======== SELECTED PASSAGE ========

Urban Communities are very interested in landownership– but challenges and unequal progress are stark

From the beginning of the urban enabling hub there were much higher levels of interest we expected;  100 community groups  have been in touch with us about potential buyouts in the Clyde Valley since 2021.  Wide ranging success including buyouts completing,  funding applications submitted, CRtB submissions, and new negotiations with landowners.

We will explore these outcomes in future publications.  Headlines are:

There is high level of interest by Clyde Valley communities in buying land and building.

There is notable interest from communities suffering from poverty (70% of our enquiries, measured by SIMD, consistently over the last three years).  This reflects other statistics such the 2020 Evaluation of Asset Transfer, and evidence from Edinburgh and the Lothians, and counters initial concerns that affluent communities would disproportionately dominate urban community land. It shows similar motivation to rural communities, who have acted on inequality they faced.

There is evidence of unequal progress, with those in areas with more resources progressing more quickly, and those suffering from lack of resources moving more slowly.

========

AIM OF THE EXERCISE
Pick up the passage above on urban community landownership in the Clyde Valley and continue it from its last sentence.

======== PROVIDED MATERIAL ========

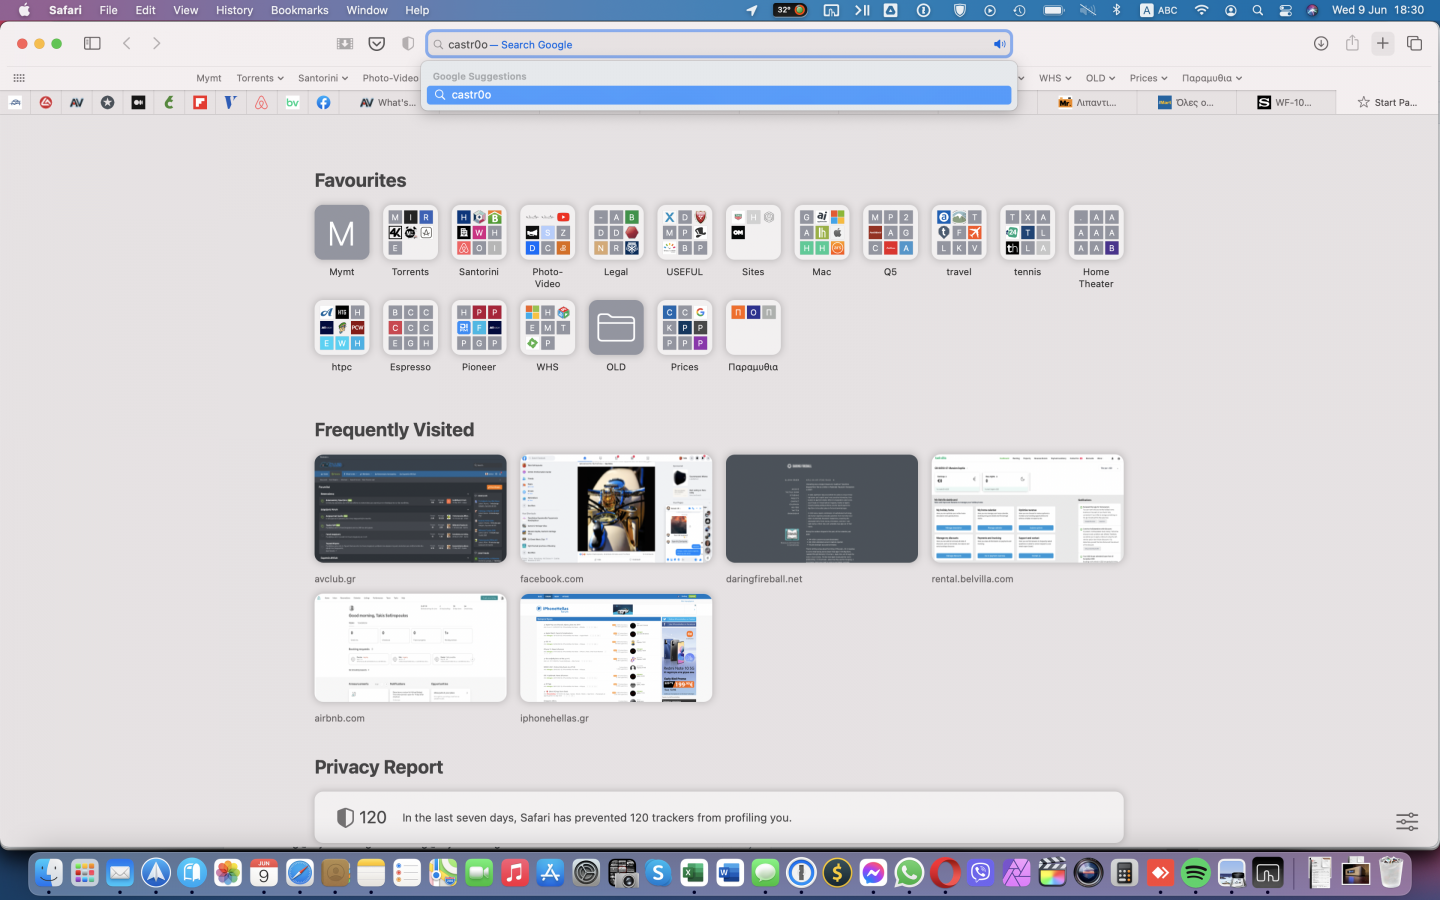
Task: Click the Share icon in Safari toolbar
Action: [1351, 44]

========

WRITTEN ANSWER
Progress is slow. Demand is not translating into ownership quickly.  If we mark success by moving forward significantly in the process (such as starting negotiations with a landowner, or submitting a Community Right to Buy application) 16 community groups are currently progressing successfully with our ongoing support.

Urban landholdings are complex, and data is not freely available.  We analysed 57 sites in detail for community groups,  and data complexity and lack of transparency is a significant barrier.  Multiple landowners, shell companies, absentee landowners, lack of up to date information, options to develop land, and planning applications all have to be understand by communities in order to be proactive over urban land.  The data is held in a number of places,  not always freely available, and not always accurate.

One community is purchasing a play park, which is on a “residue title” with 99 split-off titles, and they cannot get a valuation.  Another community has been tracking down the correct landownership details for a title creditor to allow them to submit a Community Right to Buy application; the landowner has no obligation to provide correct contact details. A large landowner refused to talk to a local community about a key site, but it’s not clear how much land they hold over a number of organisations and land titles,  and the local community was then strongly discouraged from asking questions.

The urban community land sector is growing, and succeeding, but the financial circumstances are difficult with the cost of living increases in particular hitting renovation projects for newly purchased projects.  These challenges come at a crucial time in the sector’s growth.

What is next?

Urban and rural communities have similar visions and needs, wanting land and buildings to deliver local needs.  Both have proven to be passionate about, and skilled at, addressing inequality.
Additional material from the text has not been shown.